Eve
- Categories: Women's magazine
- Frequency: Monthly
- First issue: 2000
- Final issue: 2008
- Company: Haymarket Media Group
- Country: United Kingdom
- Based in: London
- Language: English

= Eve (magazine) =

Defunct British illustrated women monthly magazine

Eve was an illustrated magazine for women published in London. It is not to be confused with Eve: The Lady's Pictorial, a 1920s magazine later merged with The Gentlewoman and ultimately retitled Britannia and Eve.

Eve was launched by BBC Worldwide, the commercial arm of the BBC, in 2000. It was created under a working title Project Urma, the first edition was dated September 2000 and was sold on newsstands from early August 2000.

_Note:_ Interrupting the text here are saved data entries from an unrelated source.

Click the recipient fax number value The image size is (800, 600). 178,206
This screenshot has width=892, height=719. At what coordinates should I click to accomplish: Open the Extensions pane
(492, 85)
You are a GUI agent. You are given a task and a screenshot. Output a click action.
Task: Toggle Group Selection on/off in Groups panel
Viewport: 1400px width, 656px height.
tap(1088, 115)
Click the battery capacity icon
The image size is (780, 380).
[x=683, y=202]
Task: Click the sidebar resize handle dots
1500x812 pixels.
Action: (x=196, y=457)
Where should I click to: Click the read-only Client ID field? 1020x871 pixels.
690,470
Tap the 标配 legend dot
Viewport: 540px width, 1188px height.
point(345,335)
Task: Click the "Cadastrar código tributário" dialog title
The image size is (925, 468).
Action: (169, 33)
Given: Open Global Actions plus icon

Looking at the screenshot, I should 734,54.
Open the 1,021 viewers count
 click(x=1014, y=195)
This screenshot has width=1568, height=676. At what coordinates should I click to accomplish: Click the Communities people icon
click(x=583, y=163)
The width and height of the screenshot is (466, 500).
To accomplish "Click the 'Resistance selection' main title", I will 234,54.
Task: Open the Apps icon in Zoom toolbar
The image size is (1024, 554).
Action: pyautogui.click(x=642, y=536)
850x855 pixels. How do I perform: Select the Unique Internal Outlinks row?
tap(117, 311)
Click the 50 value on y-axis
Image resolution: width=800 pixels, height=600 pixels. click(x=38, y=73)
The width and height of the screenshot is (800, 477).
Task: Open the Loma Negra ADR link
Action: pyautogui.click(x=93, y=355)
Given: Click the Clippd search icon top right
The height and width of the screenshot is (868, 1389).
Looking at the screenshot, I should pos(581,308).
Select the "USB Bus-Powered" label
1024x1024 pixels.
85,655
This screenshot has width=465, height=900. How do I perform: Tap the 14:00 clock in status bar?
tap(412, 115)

As with much BBC activity at the time, the magazine attracted criticism from those who believed that the broadcaster was over-reaching by using its licence-fee funded programming to promote commercial activities, harming other businesses.

Although the magazine was a circulation success, a 2005 restructuring of the BBC led to the decision to sell the title as it didn't directly support a programme. Haymarket Media Group purchased Eve with the intention of building a women's magazine business around the publication.

Haymarket's stewardship of Eve was not a success, and circulation started to decline. In April 2008, there was an overhaul which saw a new masthead and a revamped format, but the 2008 financial crisis and the advertising downturn which followed made the title too unprofitable for Haymarket, and in September 2008 the company announced its closure.